Ecevit’in bu hatırlatmasının Türkiye toplumunun büyük çoğunluğunun tahayyül dünyasıyla birebir uyum içinde olduğunu dikkate almak gerekir. Ulusal güvenlik rejimiyle güvensizlik hissinin genelde hâkim olduğu Türkiye toplumunun etkileşimi, sözü edilen sendromun ana kaynağıdır. Ulusal güvenlik saplantısı, kadim ve derin bir güvensizlik hissiyle malûl Türkiye toplumunun büyük çoğunluğunun siyasal izdüşümüdür. Bu ikisi karşılıklı olarak birbirlerini beslerler. Dört bir yanı düşmanlarla çevrili Türkiye tasarımı toplumsal yaşama hâkim olan şiddetli bir özgüven eksikliğinden beslenir. Geleceğinden endişe taşıyan bir toplum için, bu endişenin ete kemiğe bürünmüş bir halidir “dört yanı düşmanla çevrili Türkiye” imajı. Bunun bir adım ötesinde, tam anlamıyla toplum olamamış bir topluluğun iç düşman fobisi yer alır. Türkiye toplumunun başat insan tipine kronik biçimde hâkim olan bu güven eksikliğinin birçok bireysel ve toplumsal tezahürü içinde, ulusal güvenlik saplantısı da yer alır. Mesleki yeterliği, iktisadî geleceği, sağlığı, mülkiyet hakları vb... konularda büyük bir güven eksikliği yaşayan toplumun ezici çoğunluğu için, ulusal güvenlik kaygısı aslında bireysel güven eksikliğinin ifadesidir. Bu ise, sıradan faşizmin beslendiği en verimli topraktır. Totaliter girişimlerin üzerinde rahatça at koşturabildikleri bir alandır. Dolayısıyla, ulusal güvenlik sendromunun kaynağı sadece Silâhlı Kuvvetler’de aranamaz. Şiddetli bir güven eksikliğinin yarattığı güvenlik saplantısı, Türkiye toplumunun ezici çoğunluğuyla Türk Silâhlı Kuvvetleri’nin mükemmel bir iletişim ve karşılıklı etkileşim içinde olmalarını sağlayan en önemli etmendir. Ulusal güvenlik saplantısı, bu yoğun etkileşim çerçevesinde Silâhlı Kuvvetler bünyesinde billurlaşır.

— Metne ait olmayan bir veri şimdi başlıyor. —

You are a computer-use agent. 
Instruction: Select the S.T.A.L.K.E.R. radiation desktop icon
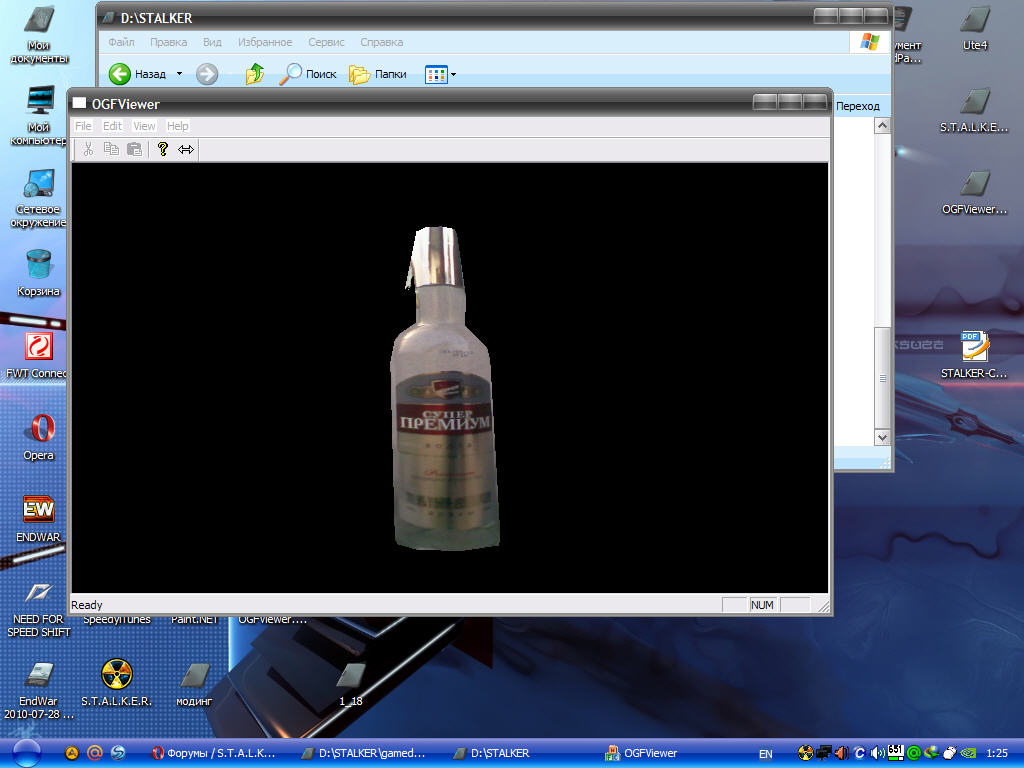click(117, 675)
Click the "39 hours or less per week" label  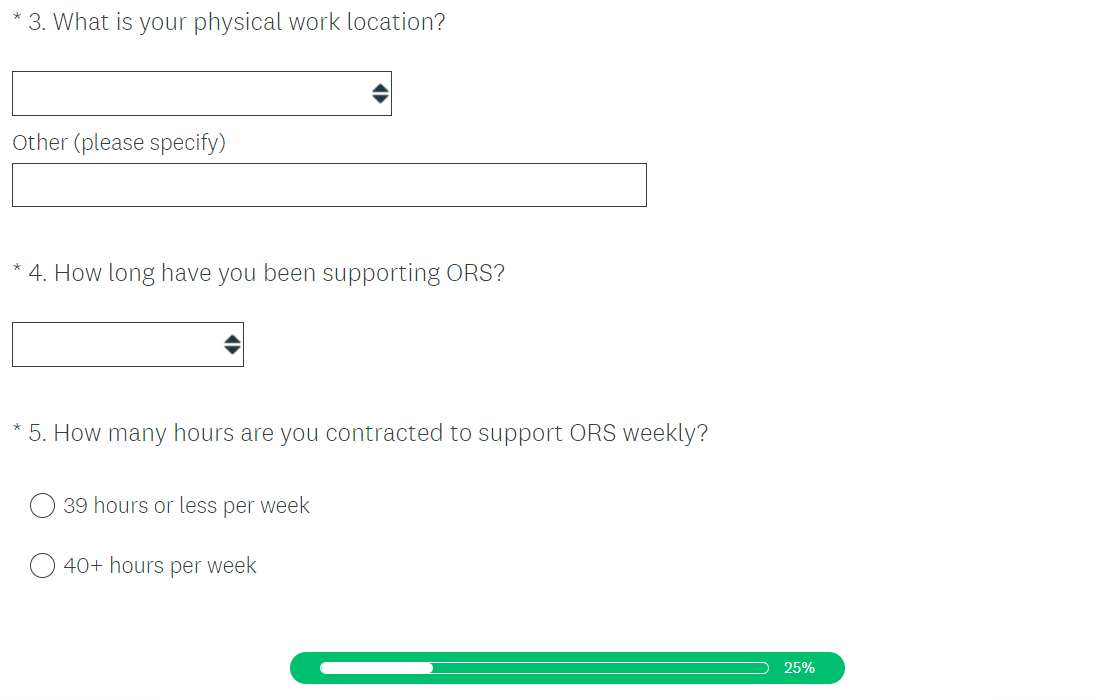186,506
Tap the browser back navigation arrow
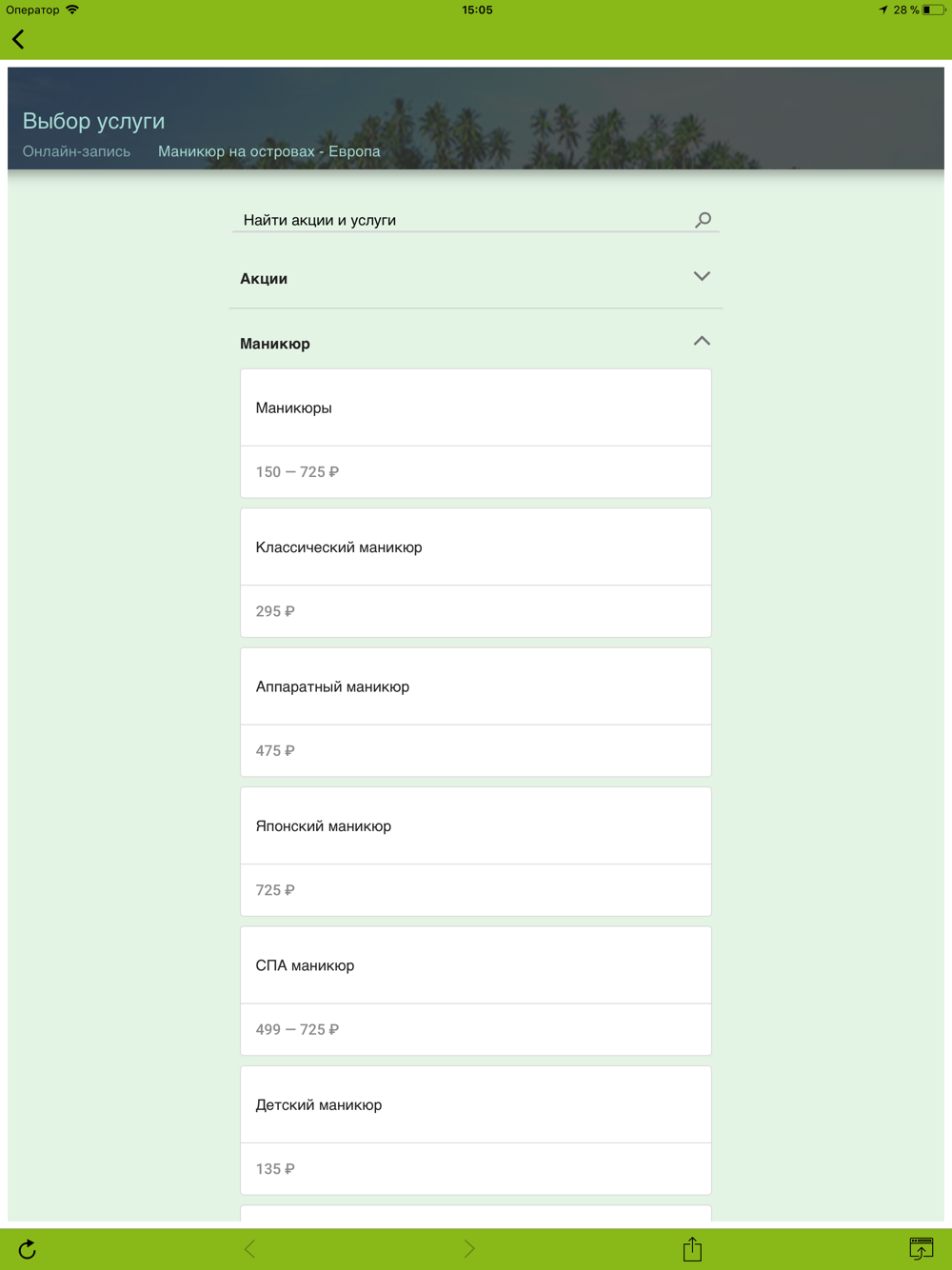The image size is (952, 1270). point(249,1249)
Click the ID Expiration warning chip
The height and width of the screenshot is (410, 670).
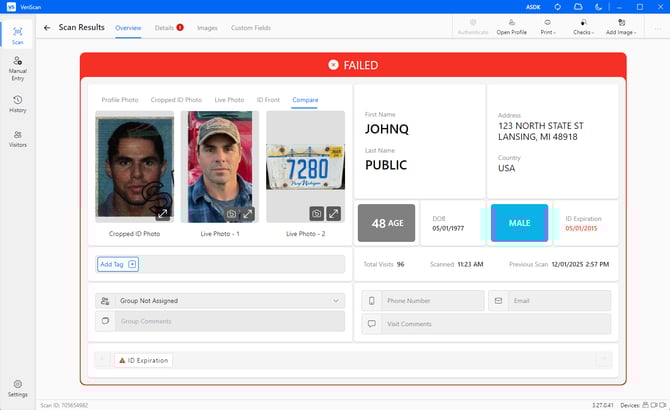[x=143, y=360]
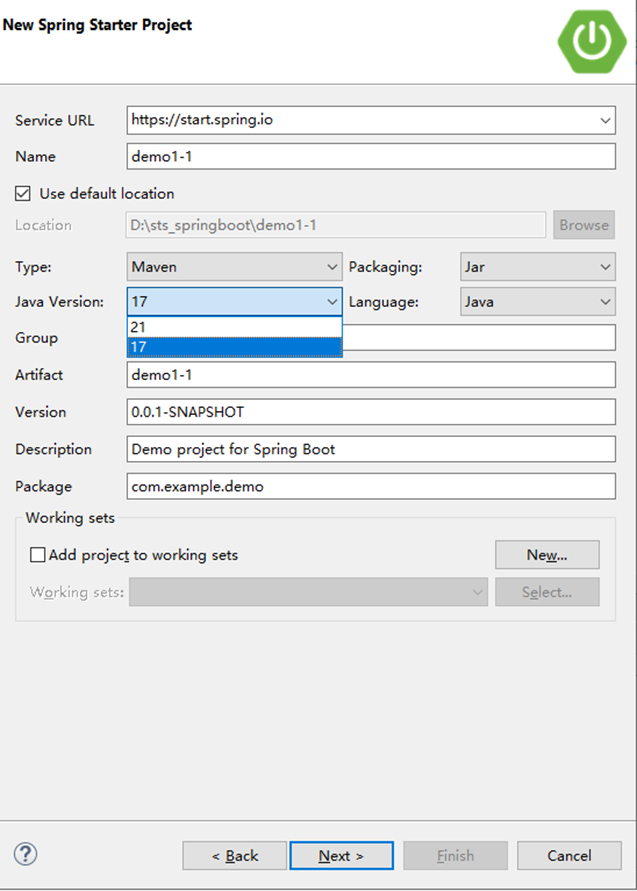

28 Şubat süreci ve onun uzantısında yer alan 7 Ağustos muhtırasının anlamını, bu çerçevede en özlü biçimde ifade eden kişi, 7 Ağustos’tan birkaç gün sonra, başka bir vesileyle yaptığı bir görüşmede, Çevik Bir oldu: “28 Şubat olayı, Türk halkının, Türk Silâhlı Kuvvetleri’nin toplum mühendisliği olayı ile entegre olmasıdır. 28 Şubat birlikte yapılmıştır... Toplum mühendisi TSK ile, Türkiye Cumhuriyeti halkı...” (Sabah, 14.8.2001). Gerçekten de, brifingleriyle, andıçlarıyla, Moğolların gizli kanununu andıran MGSB’yle, her konuda bilgi derleme ve yönlendirici tedbirler almak yetkisine haiz MGK teşkilatlanmasıyla, TSK’nın kendine biçtiği rol, bir toplum mühendisliğidir. Siyasal meşrûiyetini önce kendi silâhlı konumundan, sonra “Türkiye Cumhuriyeti halkı”nın içinde boğulduğu genel güvensizlik ortamından alan bu toplum mühendisliği misyonunu sürdürmek için, ya otoriter bir rejimin merkezinde yer almak gerekir, ya da bir siyasal parti gibi faaliyet göstermek. Birinci şıkta, Meclis, siyasal partiler çağın zorladığı koşullar nedeniyle tahammül edilen bir figüran olurlar. İkinci şıkta ise, Silâhlı Kuvvetler Partisi’nin varlığı silâhsız kuvvetlere dayanan siyasal oluşumları güdük bırakır, hattâ fiilen yok eder. Türkiye’de bir siyaset ve bir yönetme biçimi olarak yürürlükte olan ulusal güvenlik rejimi, bu iki şıkkın bir sentezidir. Bu rejimin doğal bir sonucu, siyasetin siyasetsizleşmesidir. Silâhlı kuvvetlerin toplum mühendisliği operasyonunun (olayının !!!) sürdürülebilir kalması için siyasetin bir ulusal güvenlik saplantısı içinde gerçekleşmesi gerekir. Zaten Devlet’in Kavram ve Kapsamı’nda ifade edildiği gibi, “siyasal parti ve benzerlerinin, ilke ve amaçlarının her şeyden önce devletin varoluş nedenine uygun olması gerekir”. Devletin varoluş nedeni ise ulusal güvenlik programının gereklerini yerine getirmektir.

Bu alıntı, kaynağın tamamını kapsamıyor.